GOAL OF THE EXERCISE ::
When you write out the records, keep every word exact and drop the pictures.

[EXTRACTED INFORMATION Boundary: Start]

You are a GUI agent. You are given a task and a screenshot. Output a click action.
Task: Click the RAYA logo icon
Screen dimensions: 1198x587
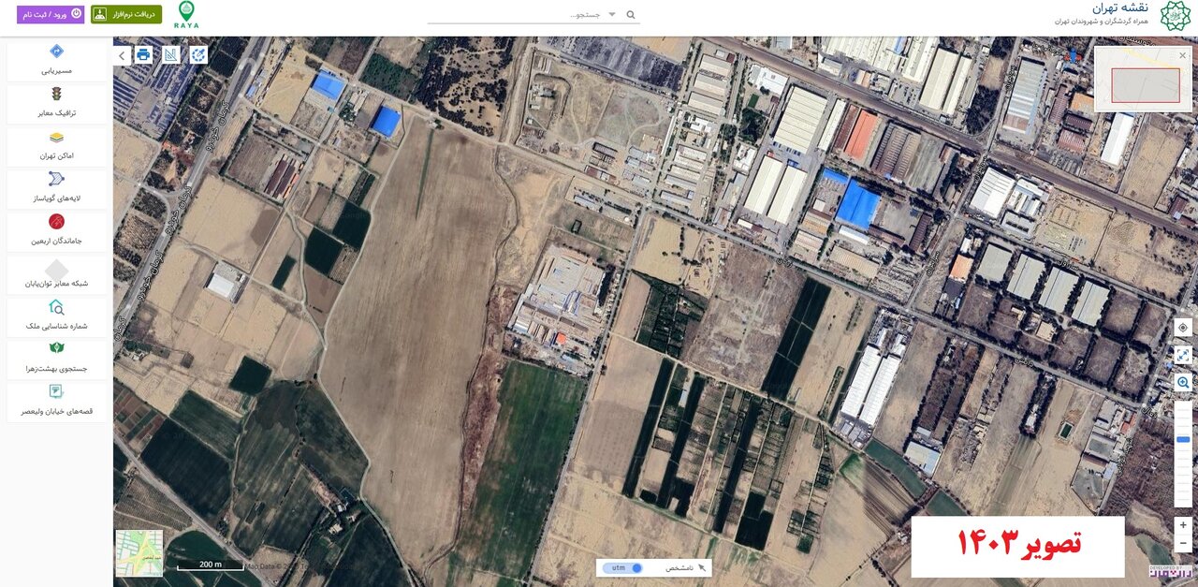point(187,15)
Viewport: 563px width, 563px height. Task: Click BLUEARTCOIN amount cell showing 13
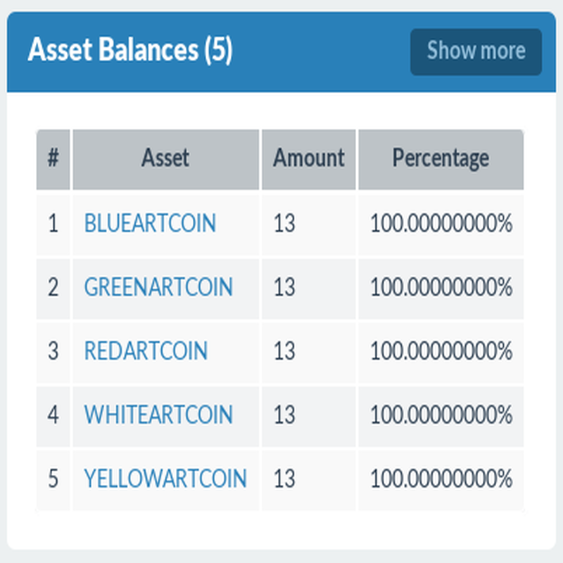tap(309, 224)
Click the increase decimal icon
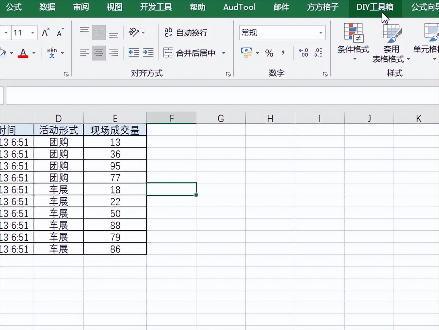 (303, 52)
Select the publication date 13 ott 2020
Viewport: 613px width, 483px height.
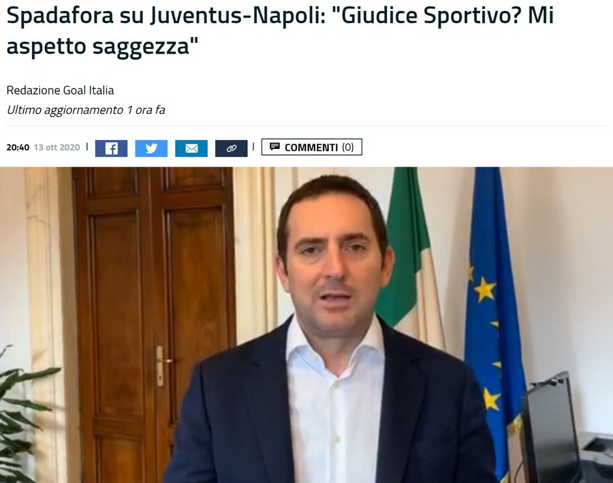(x=57, y=147)
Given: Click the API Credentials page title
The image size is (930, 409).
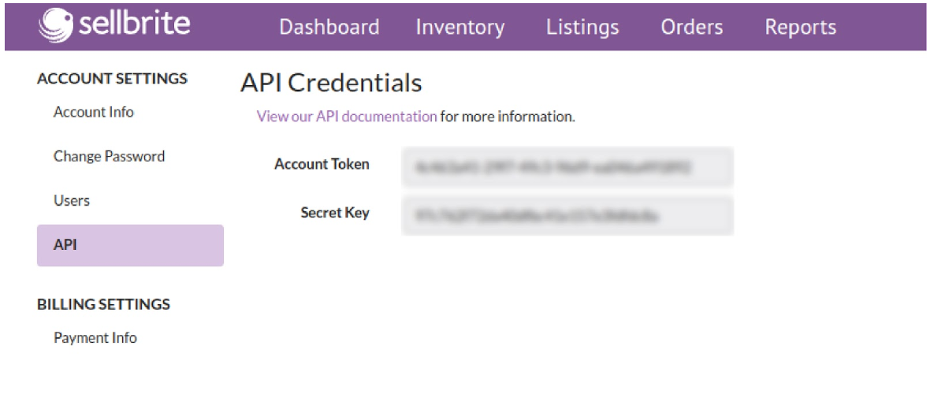Looking at the screenshot, I should 331,83.
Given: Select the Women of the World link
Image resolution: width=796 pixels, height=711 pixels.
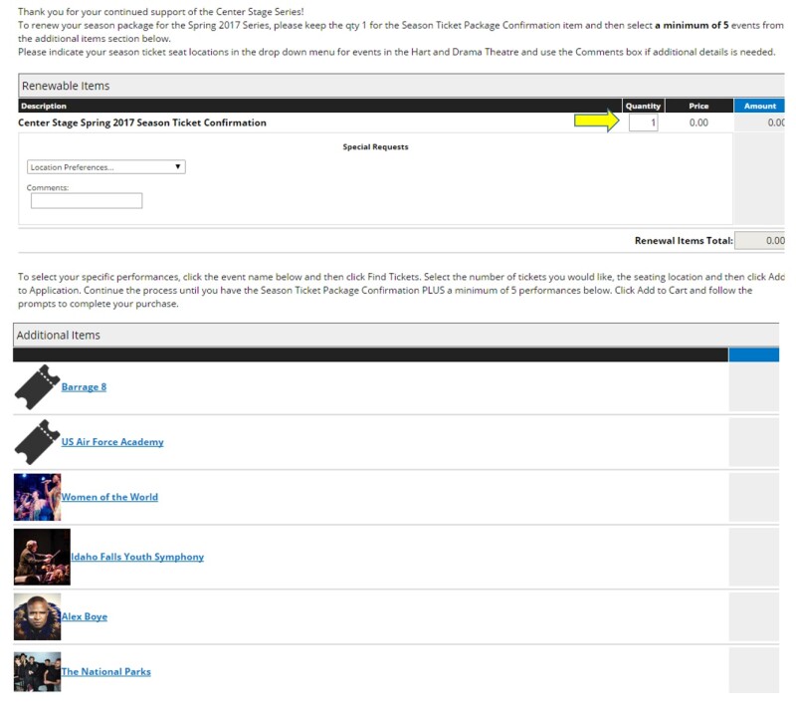Looking at the screenshot, I should coord(109,497).
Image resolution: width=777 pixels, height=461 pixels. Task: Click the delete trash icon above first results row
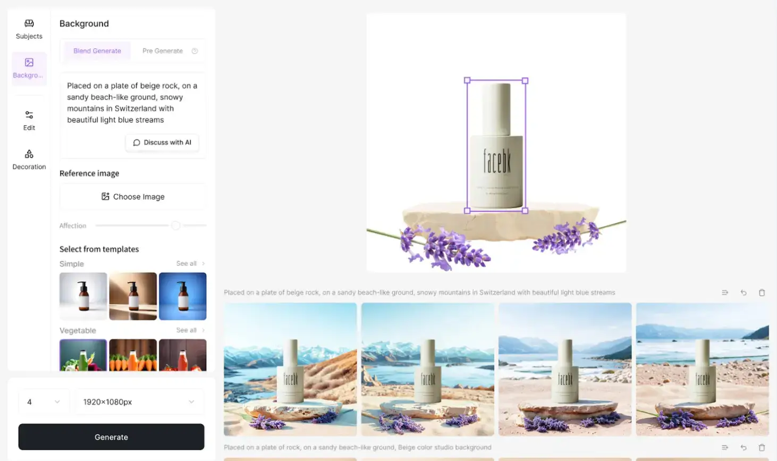[762, 292]
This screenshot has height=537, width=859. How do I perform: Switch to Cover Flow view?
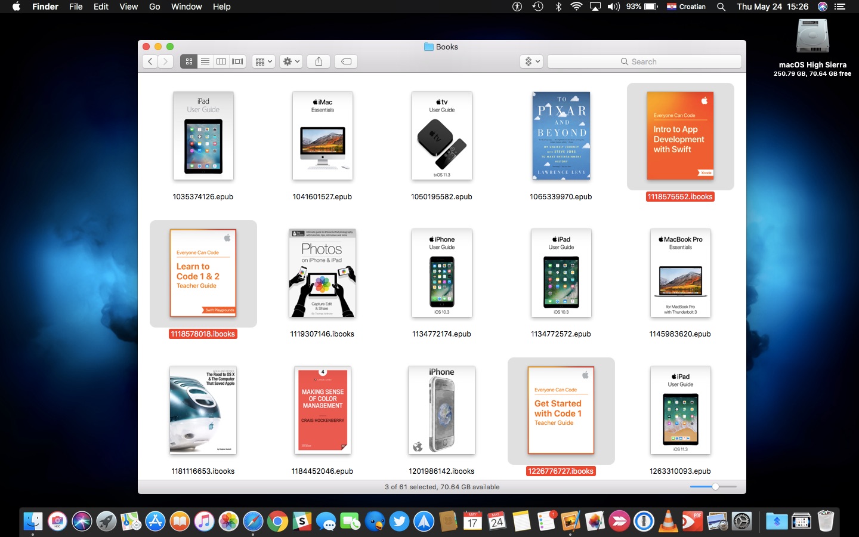[x=237, y=61]
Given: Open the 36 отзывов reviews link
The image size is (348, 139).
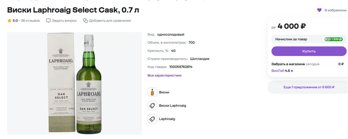Looking at the screenshot, I should click(30, 21).
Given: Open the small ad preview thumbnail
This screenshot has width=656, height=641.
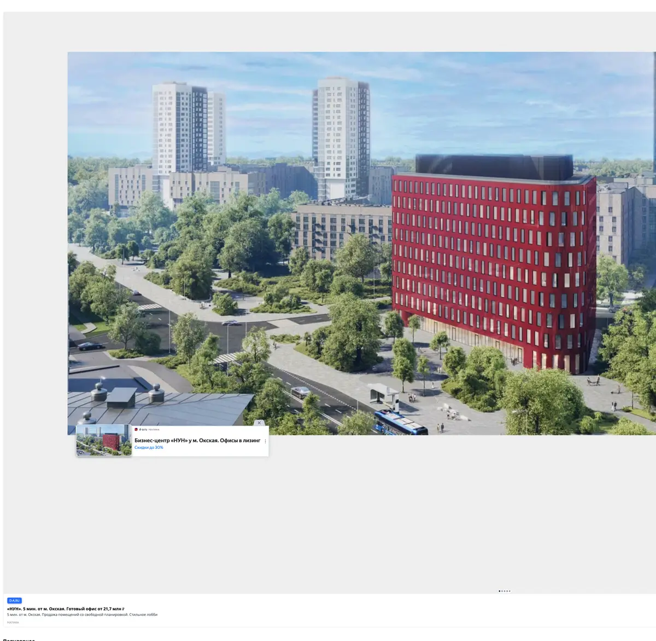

[EXTRACTED INFORMATION Boundary: End]

SOLUTION TO THIS PROBLEM ::
You are a GUI agent. You are given a task and a screenshot. Output a click action.
Task: Click the RAYA logo icon
Screen dimensions: 1198x587
point(187,15)
Viewport: 563px width, 563px height. Task: Click BLUEARTCOIN amount cell showing 13
tap(309, 224)
Click the increase decimal icon
 (303, 52)
Select the publication date 13 ott 2020
Viewport: 613px width, 483px height.
(x=57, y=147)
Given: Click the API Credentials page title
The image size is (930, 409).
Looking at the screenshot, I should 331,83.
Given: Select the Women of the World link
Image resolution: width=796 pixels, height=711 pixels.
Looking at the screenshot, I should coord(109,497).
Image resolution: width=777 pixels, height=461 pixels. Task: Click the delete trash icon above first results row
[762, 292]
This screenshot has height=537, width=859. How do I perform: Switch to Cover Flow view?
[x=237, y=61]
Given: Open the 36 отзывов reviews link
The image size is (348, 139).
Looking at the screenshot, I should click(30, 21).
Given: Open the small ad preview thumbnail
This screenshot has width=656, height=641.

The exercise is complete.